- **Problem**
Please output each entry exactly as it appears.

- **Stored data entries**
-- Opening Marker --

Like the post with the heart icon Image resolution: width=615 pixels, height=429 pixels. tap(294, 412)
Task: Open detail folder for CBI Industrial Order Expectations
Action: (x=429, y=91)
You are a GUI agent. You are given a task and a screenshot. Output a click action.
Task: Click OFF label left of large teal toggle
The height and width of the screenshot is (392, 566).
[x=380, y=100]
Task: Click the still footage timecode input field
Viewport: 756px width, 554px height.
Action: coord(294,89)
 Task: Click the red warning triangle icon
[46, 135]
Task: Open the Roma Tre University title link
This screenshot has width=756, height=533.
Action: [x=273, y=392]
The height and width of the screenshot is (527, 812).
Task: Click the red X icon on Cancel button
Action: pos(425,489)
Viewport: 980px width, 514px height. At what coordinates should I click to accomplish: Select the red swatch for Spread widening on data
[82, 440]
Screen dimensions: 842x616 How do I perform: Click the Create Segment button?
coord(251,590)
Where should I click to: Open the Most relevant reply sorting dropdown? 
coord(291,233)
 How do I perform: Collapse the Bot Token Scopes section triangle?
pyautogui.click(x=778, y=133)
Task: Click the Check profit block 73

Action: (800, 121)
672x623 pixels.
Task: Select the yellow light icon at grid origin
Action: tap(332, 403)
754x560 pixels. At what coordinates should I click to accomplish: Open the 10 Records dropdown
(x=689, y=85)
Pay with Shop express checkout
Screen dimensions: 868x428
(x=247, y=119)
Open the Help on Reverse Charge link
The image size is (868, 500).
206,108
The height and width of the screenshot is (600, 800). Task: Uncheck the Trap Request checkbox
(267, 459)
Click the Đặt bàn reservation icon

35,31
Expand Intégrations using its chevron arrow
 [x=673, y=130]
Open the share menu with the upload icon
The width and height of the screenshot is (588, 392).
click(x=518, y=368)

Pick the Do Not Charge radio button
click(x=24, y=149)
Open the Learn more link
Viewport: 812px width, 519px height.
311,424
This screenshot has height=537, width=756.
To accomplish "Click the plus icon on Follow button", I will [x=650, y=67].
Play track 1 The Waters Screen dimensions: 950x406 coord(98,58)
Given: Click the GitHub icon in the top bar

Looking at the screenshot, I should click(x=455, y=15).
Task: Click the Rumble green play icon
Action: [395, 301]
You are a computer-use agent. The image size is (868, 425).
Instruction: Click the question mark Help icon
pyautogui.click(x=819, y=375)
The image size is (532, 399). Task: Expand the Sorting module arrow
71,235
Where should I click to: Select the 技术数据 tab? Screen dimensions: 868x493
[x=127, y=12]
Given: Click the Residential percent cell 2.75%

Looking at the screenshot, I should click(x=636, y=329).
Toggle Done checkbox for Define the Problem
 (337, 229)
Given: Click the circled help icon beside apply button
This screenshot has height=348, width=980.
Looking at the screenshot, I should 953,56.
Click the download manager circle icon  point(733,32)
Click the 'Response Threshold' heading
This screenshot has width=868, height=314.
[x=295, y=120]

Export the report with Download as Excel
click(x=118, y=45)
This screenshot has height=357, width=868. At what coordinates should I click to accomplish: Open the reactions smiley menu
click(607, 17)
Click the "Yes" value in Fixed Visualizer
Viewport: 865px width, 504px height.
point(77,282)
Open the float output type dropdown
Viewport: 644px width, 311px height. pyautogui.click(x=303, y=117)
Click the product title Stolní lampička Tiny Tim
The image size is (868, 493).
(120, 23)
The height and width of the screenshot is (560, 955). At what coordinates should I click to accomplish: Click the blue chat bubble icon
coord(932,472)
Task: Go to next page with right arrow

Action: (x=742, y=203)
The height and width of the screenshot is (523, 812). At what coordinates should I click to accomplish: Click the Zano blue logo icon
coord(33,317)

-- Closing Marker --

- **Solution to the problem**
Like the post with the heart icon Image resolution: width=615 pixels, height=429 pixels. tap(294, 412)
Task: Open detail folder for CBI Industrial Order Expectations
Action: (x=429, y=91)
You are a GUI agent. You are given a task and a screenshot. Output a click action.
Task: Click OFF label left of large teal toggle
The height and width of the screenshot is (392, 566).
[x=380, y=100]
Task: Click the still footage timecode input field
Viewport: 756px width, 554px height.
Action: coord(294,89)
 Task: Click the red warning triangle icon
[46, 135]
Task: Open the Roma Tre University title link
This screenshot has width=756, height=533.
Action: [x=273, y=392]
The height and width of the screenshot is (527, 812).
Task: Click the red X icon on Cancel button
Action: pos(425,489)
Viewport: 980px width, 514px height. At what coordinates should I click to accomplish: Select the red swatch for Spread widening on data
[82, 440]
Screen dimensions: 842x616 How do I perform: Click the Create Segment button?
coord(251,590)
Where should I click to: Open the Most relevant reply sorting dropdown? 
coord(291,233)
 How do I perform: Collapse the Bot Token Scopes section triangle?
pyautogui.click(x=778, y=133)
Task: Click the Check profit block 73

Action: (800, 121)
672x623 pixels.
Task: Select the yellow light icon at grid origin
Action: tap(332, 403)
754x560 pixels. At what coordinates should I click to accomplish: Open the 10 Records dropdown
(x=689, y=85)
Pay with Shop express checkout
Screen dimensions: 868x428
(x=247, y=119)
Open the Help on Reverse Charge link
The image size is (868, 500).
206,108
The height and width of the screenshot is (600, 800). Task: Uncheck the Trap Request checkbox
(267, 459)
Click the Đặt bàn reservation icon

35,31
Expand Intégrations using its chevron arrow
 [x=673, y=130]
Open the share menu with the upload icon
The width and height of the screenshot is (588, 392).
click(x=518, y=368)

Pick the Do Not Charge radio button
click(x=24, y=149)
Open the Learn more link
Viewport: 812px width, 519px height.
311,424
This screenshot has height=537, width=756.
To accomplish "Click the plus icon on Follow button", I will [x=650, y=67].
Play track 1 The Waters Screen dimensions: 950x406 coord(98,58)
Given: Click the GitHub icon in the top bar

Looking at the screenshot, I should click(x=455, y=15).
Task: Click the Rumble green play icon
Action: [395, 301]
You are a computer-use agent. The image size is (868, 425).
Instruction: Click the question mark Help icon
pyautogui.click(x=819, y=375)
The image size is (532, 399). Task: Expand the Sorting module arrow
71,235
Where should I click to: Select the 技术数据 tab? Screen dimensions: 868x493
[x=127, y=12]
Given: Click the Residential percent cell 2.75%

Looking at the screenshot, I should click(x=636, y=329).
Toggle Done checkbox for Define the Problem
 (337, 229)
Given: Click the circled help icon beside apply button
This screenshot has height=348, width=980.
Looking at the screenshot, I should 953,56.
Click the download manager circle icon  point(733,32)
Click the 'Response Threshold' heading
This screenshot has width=868, height=314.
[x=295, y=120]

Export the report with Download as Excel
click(x=118, y=45)
This screenshot has height=357, width=868. At what coordinates should I click to accomplish: Open the reactions smiley menu
click(607, 17)
Click the "Yes" value in Fixed Visualizer
Viewport: 865px width, 504px height.
point(77,282)
Open the float output type dropdown
Viewport: 644px width, 311px height. pyautogui.click(x=303, y=117)
Click the product title Stolní lampička Tiny Tim
The image size is (868, 493).
(120, 23)
The height and width of the screenshot is (560, 955). At what coordinates should I click to accomplish: Click the blue chat bubble icon
coord(932,472)
Task: Go to next page with right arrow

Action: (x=742, y=203)
The height and width of the screenshot is (523, 812). At what coordinates should I click to accomplish: Click the Zano blue logo icon
coord(33,317)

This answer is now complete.